NEW YORK (CNNMoney) -- General Motors will create or retain 6,400 jobs at U.S. plants as part of a new labor agreement with the United Auto Workers union.
Union officials revealed some details of the pact Tuesday, including a $2.5 billion investment by GM (Fortune 500) in its U.S. plants, the reopening of a closed auto plant in Spring Hill, Tenn., and a new full shift at a plant in Wentzville, Mo..,
In addition, the company made various product commitments for five other plants, in many cases winning work that would've otherwise been moved to Mexico, and keeping those jobs in the U.S.
"The basics of what we went into this agreement looking for was jobs, jobs, jobs, and I think that's what we came out with," said UAW Vice President Joe Ashton, who led the union's talks with GM.
The union did not provide a breakdown between new jobs and retained jobs, but the broad descriptions of investment commitments in the contract suggest about half the jobs are being added, and half are existing jobs being retained.
The contract also includes $5,000 signing bonuses and improved profit sharing payments for members. UAW President Bob King said that if GM maintains the level of profitability it had last year, members would receive $5,000 in profit sharing each, up from an average of $4,300 they received for last year.
The main goal of all three automakers, was that a greater part of pay and benefit packages would be tied to performance.
GM said the new contract will allow it to be competitive by pegging compensation to company performance and demand. Most experts expected the automakers, which all posted operating profits this year for the first time since 2004, to win a deal that will allow them to stay in the black, even with modest U.S. auto sales.
"We worked hard for a contract that recognizes the realities of today's marketplace, enabling GM to continue to invest in U.S. manufacturing and provide good jobs to thousands of Americans," said a statement from Cathy Clegg, GM vice president, Labor Relations.
UAW President Bob King said the profit sharing improvement was a big win for his members too.
"When GM was struggling, our members shared in the sacrifice. Now that the company is posting profits again, our members want to share in the success," he said.
The union also won an increase in the two-tier wage system now in place at the company, so that 2,400 entry-level workers will be paid $19.12 an hour by the end of the deal, up from $14 to $16 an hour they are now paid. That tier compares to the $28 and $38 an hour veteran UAW members can earn at the Big Three.
Asked if that starting wage of about $38,000 annually for those second-tier workers was enough to satisfy members, Ashton responded, "We're proud of what we did in entry level. They deserve it and we're going to continue to do more."
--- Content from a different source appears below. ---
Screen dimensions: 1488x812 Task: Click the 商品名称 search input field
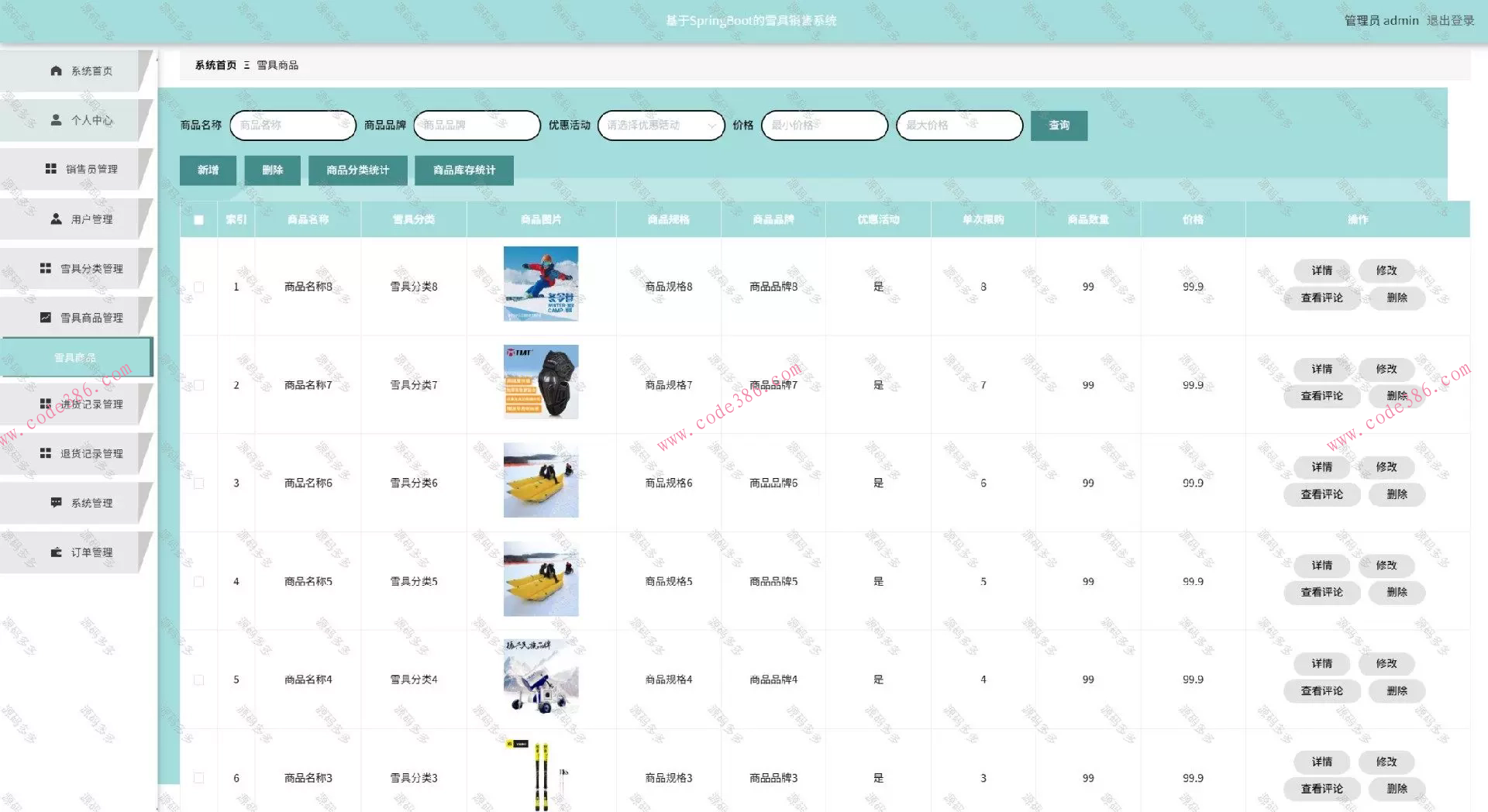[292, 126]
The tentative agreement reached late Friday, was the first since the federal bailout and bankruptcy at the company two years ago. The agreement needs to be ratified by rank-and-file members before it can go into effect. GM did not immediately respond to a request for comment Tuesday. Companies typically defer to the union leadership during the ratification process.
The contracts between the UAW and GM, Ford Motor (Fortune 500) and Chrysler Group had been due to expire at 11:59 p.m. on September 14. The union granted Ford an extension in advance of the deadline, as it concentrated on reaching a deal with GM and Chrysler. The union is expected to seek a slightly better contract agreement from Ford, the only U.S. automaker that didn't need a bailout or bankruptcy protection.,
When it couldn't reach a deal by the Wednesday night deadline, the union granted an indefinite extension to the other two automakers as well.
Chrysler CEO Sergio Marchionne was unhappy with his company taking a backseat to GM in the talks, writing an angry letter to King complaining that the two had been unable to meet before the contract expiration. Talks between the top officials at Chrysler and the union are expected to resume early this week when Marchionne returns to the United States. He is also CEO of Italian automaker Fiat, which owns a majority stake in Chrysler.